- Interactive map of Jatrabari Thana
- Coordinates: 23°42′38″N 90°26′08″E﻿ / ﻿23.7105°N 90.4355°E
- Country: Bangladesh
- Division: Dhaka Division
- District: Dhaka District
- Established as Thana: 2007

Area
- • Total: 13.19 km^{2} (5.09 sq mi)
- Elevation: 23 m (75 ft)

Population (2022)
- • Total: 492,166
- • Density: 33,632/km^{2} (87,110/sq mi)
- Time zone: UTC+6 (BST)
- Postal code: 1236
- Area code: 02

= Jatrabari Thana =

Thana in Dhaka South City Corporation, Bangladesh

Jatrabari Thana (যাত্রাবাড়ী থানা) is a Metropolitan thana and Neighbourhood within the megacity of Dhaka in central Bangladesh. It is known for its steel furniture industry.

== Administration ==
Jatrabari Thana consists of parts of Matuail and Ward 87 in addition to Ward 84, Ward 85 and Ward 86 of Dhaka South City Corporation. It contains 17 mouzas and mahallas.

== Geography ==
(Dhaka metropolitan; Postal code: 1204) area 13.19 sqkm, located in between 23°42' and 23°43' north latitudes and in between 90°20' and 90°22' east longitudes, at the starting point of Dhaka-Chittagong Highway. It is bounded by Sabujbagh and Demra thanas on the north, Kadamtali and Shyampur thanas on the south, Demra thana on the east, Gandaria and Sutrapur thanas on the west.

== Demographics ==

According to the 2022 Bangladeshi census, Jatrabari Thana had 125,517 households and a population of 492,180. 8.10% of the

population were under 5 years of age. Jatrabari had a literacy rate (age 7 and over) of 83.91%: 84.75% for males and 82.89% for females, and a sex ratio of 119.99 males for every 100 females.

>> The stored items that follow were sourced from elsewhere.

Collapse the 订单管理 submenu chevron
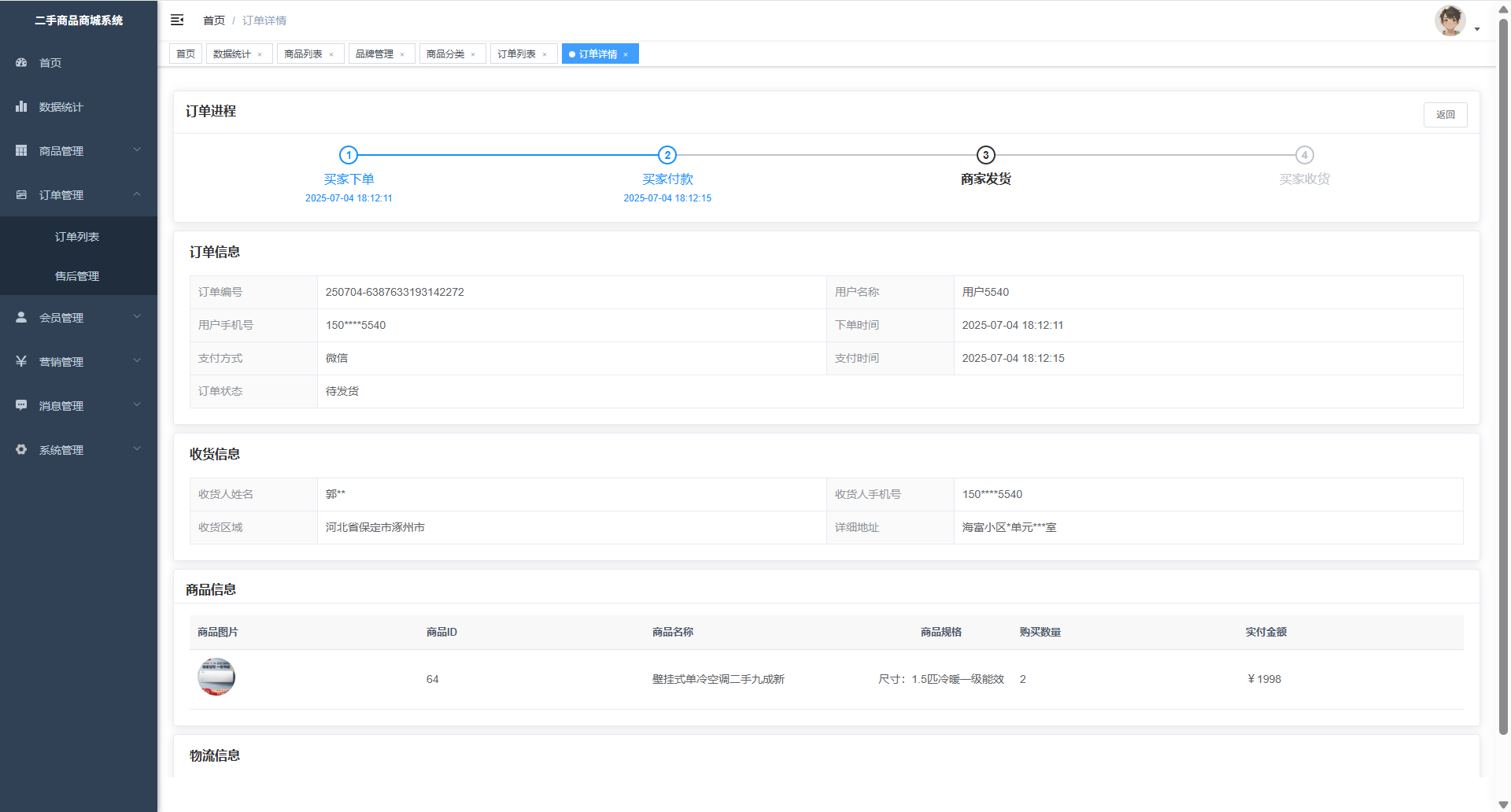The image size is (1511, 812). pyautogui.click(x=137, y=194)
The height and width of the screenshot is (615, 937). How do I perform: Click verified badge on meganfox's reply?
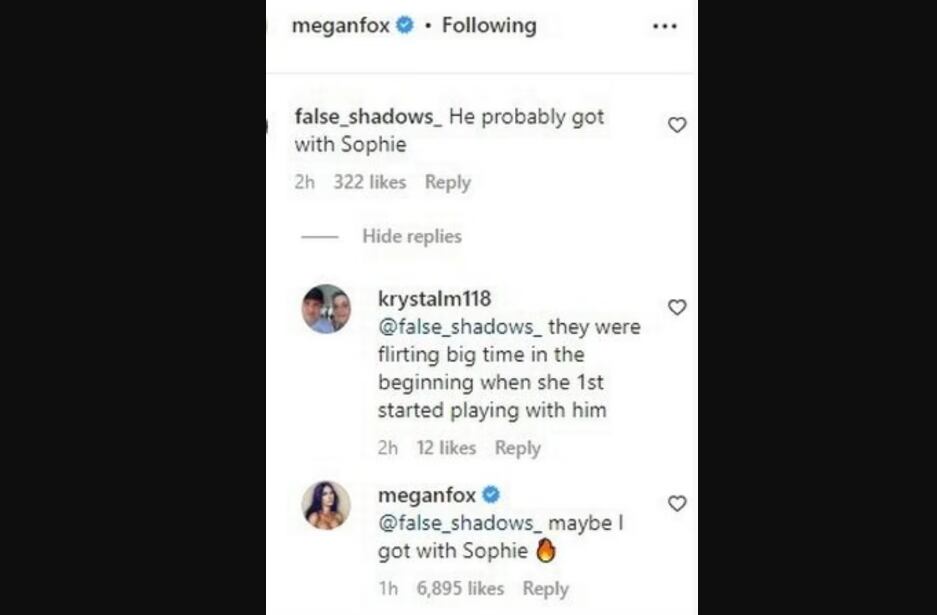click(491, 495)
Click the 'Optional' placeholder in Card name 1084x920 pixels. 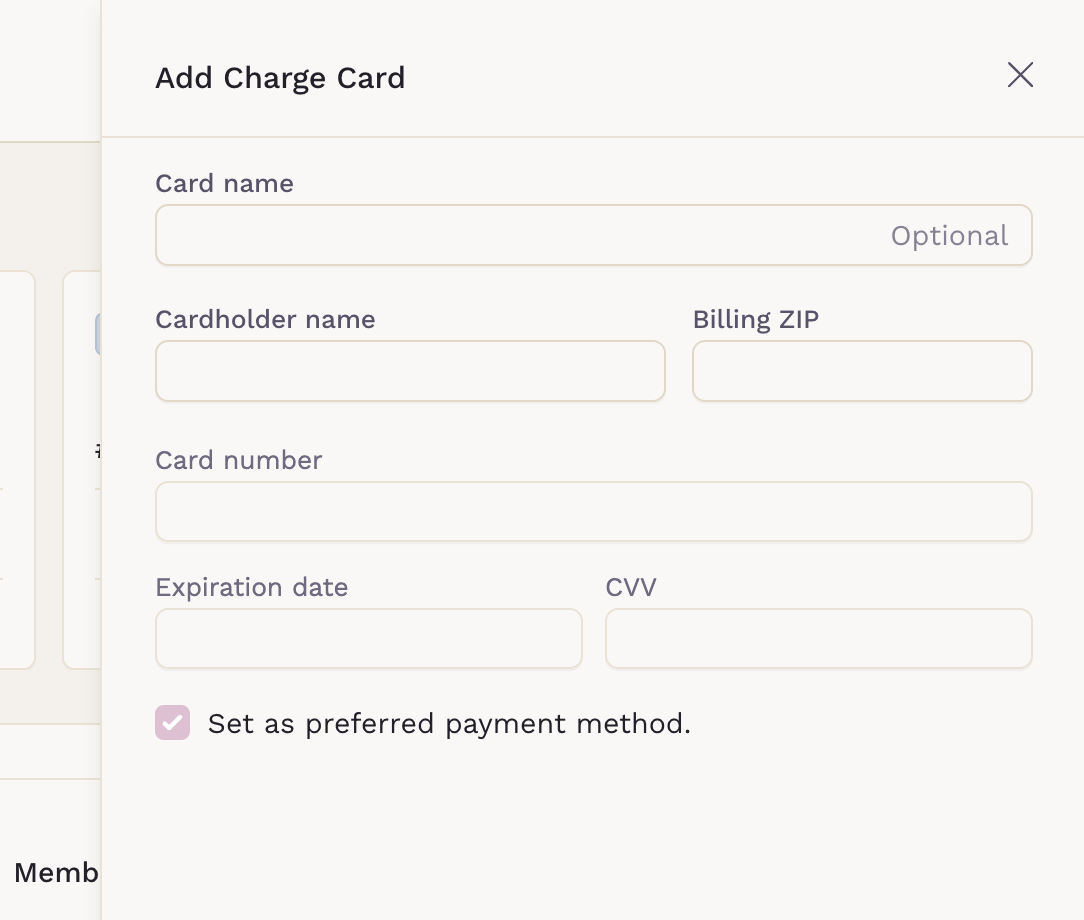coord(949,236)
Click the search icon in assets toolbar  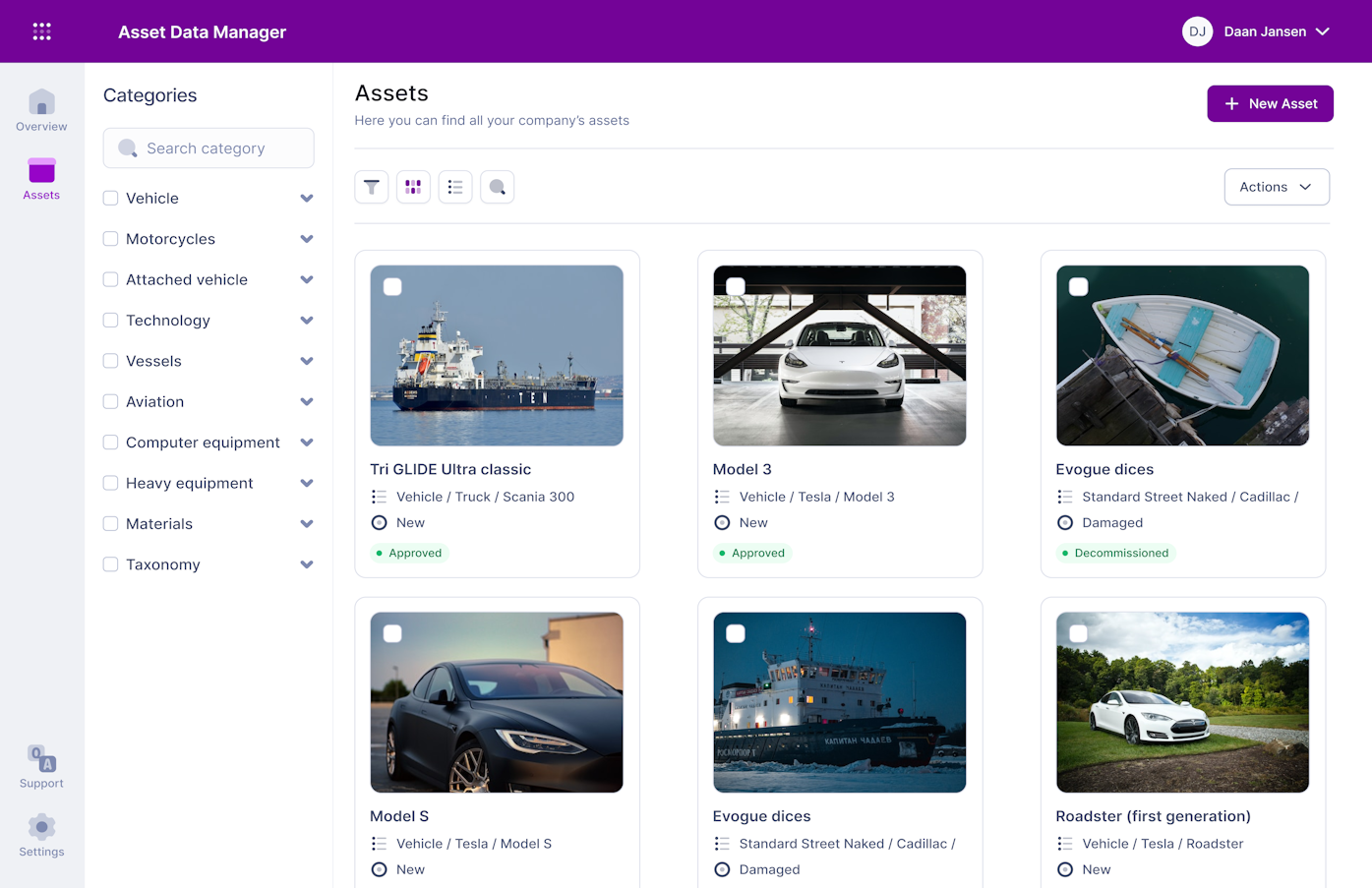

According to the 2011 Census of Bangladesh, Jatrabari Thana had 96,453 households with an average household size of 4.29 and a population of 443,601. Males constituted 55.27% (245,176) of the population, while females constituted 44.73% (198,425). Jatrabari had a literacy rate (age 7 and over) of 72.0%, compared to the national average of 51.8%, and a sex ratio of 124. There were 965 floating people in this jurisdiction.

The religious breakdown was Muslim 97.17% (431,037), Hindu 2.68% (11,891), Christian 0.14% (612), Buddhist 0.01% (37), and others 0.01% (24). The ethnic minority people living there were 102 persons in total.

== Education ==
Jatrabari thana is famous for educational institutions like A. K. High School and College, Jatrabari Ideal School and College, Dania College, and Dr. Mahbubur Rahman Mollah College. There is also the Jamia Muhammadia Arabia, which is in northern Jatrabari and is one of the largest Ahl-i Hadith madrasa in the country.

== Facilities ==
There are numerous mosques in Jatrabari Thana, most notably Babar Mosque, Dhalpur Zakarin Jame Mosque, Baytul Aman, Dhalpur Narikel Bagan Jame Mosque.